By Chris at http://ift.tt/12YmHT5

Market dislocations occur when financial markets, operating under stressful conditions, experience large widespread asset mispricing.

Welcome to this week’s edition of “World Out Of Whack” where every Wednesday we take time out of our day to laugh, poke fun at and present to you absurdity in global financial markets in all its glorious insanity.

While we enjoy a good laugh, the truth is that the first step to protecting ourselves from losses is to protect ourselves from ignorance. Think of the “World Out Of Whack” as your double thick armour plated side impact protection system in a financial world littered with drunk drivers.

Selfishly we also know that the biggest (and often the fastest) returns come from asymmetric market moves. But, in order to identify these moves we must first identify where they live.

Occasionally we find opportunities where we can buy (or sell) assets for mere cents on the dollar – because, after all, we are capitalists.

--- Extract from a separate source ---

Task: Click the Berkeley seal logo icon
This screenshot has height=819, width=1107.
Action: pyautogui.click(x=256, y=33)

In this week’s edition of the WOW we’re covering Australian bank funding costs

My sister-in-law just bought a new cupboard apartment in Sydney. AU$1.4 million, the going price for an inmate of the city’s digs, gets you enough room for a cat, its litter tray, and a wine rack, which you’ll be emptying regularly in order to keep your sanity, living in confinement.

Sydney and indeed Australian real estate isn’t new to us. It wasn’t that long ago (6 months, actually) that I took a swipe at overvalued real estate around the globe. I suggested Vancouver was due for a good spanking and then discussed how Australia looked rather ugly, despite it’s pretty beaches, sunshine, and Kylie Minogue.

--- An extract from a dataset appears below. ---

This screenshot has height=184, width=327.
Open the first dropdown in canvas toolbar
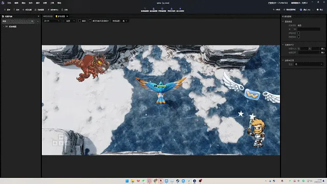pos(52,21)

In order for any market to reach dizzying levels we need only look to the debt markets, because it is debt which provides the leverage behind most modern day bubbles. Aussie real estate is no different.

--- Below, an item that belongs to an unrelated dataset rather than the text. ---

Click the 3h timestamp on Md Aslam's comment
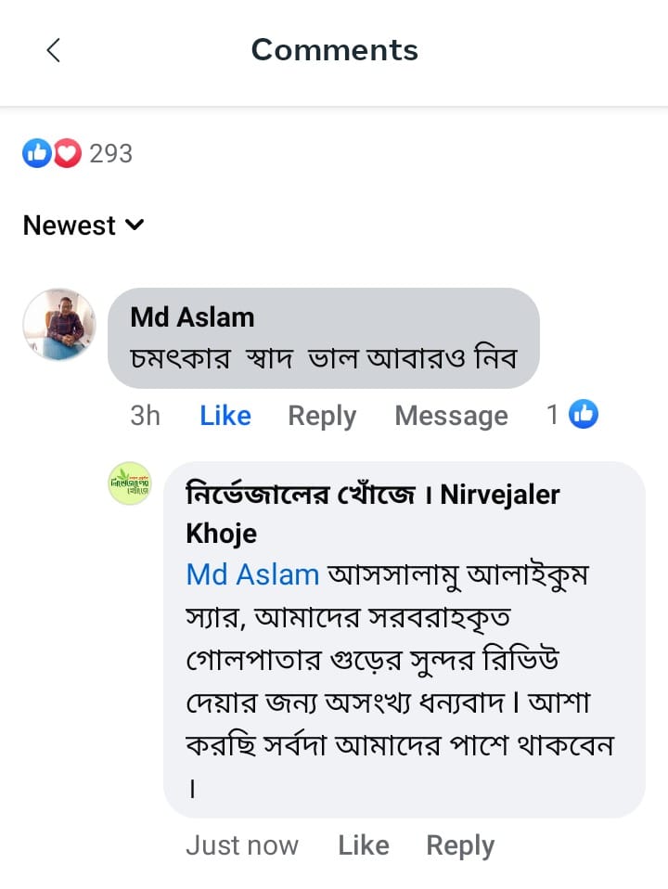668x889 pixels. 145,416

In an article discussing New Zealand real estate, I mentioned the following, and since it applies to Australia as well, it’s worth revisiting:

“What makes New Zealand particularly vulnerable is the fact that it has no domestic capital markets and as such borrows offshore. But offshore lenders don’t like currency risk which they’re taking as all lending takes place against NZD denominated assets.

Banks have to match the fixed rate mortgages against what is mostly floating rate borrowing. And since the NZ housing market is the largest single form of borrowing it is the biggest influencer on New Zealand swap rates.

Because most of the debt that NZ banks take on is floating, they pass this risk onto borrowers. And so it’s no surprise that the vast majority of NZ mortgage debt is either floating or fixed for no longer than 2 years at initiation. Offering anything longer means NZ banks would be taking on risk they simply can’t hedge economically.”

Fast forward to just yesterday and the Sydney Morning Herald just published an article:

Mortgage Costs

The article goes on to say:

“Big banks are predicted to raise variable interest rates this year in response to a squeeze on profits from higher funding costs.”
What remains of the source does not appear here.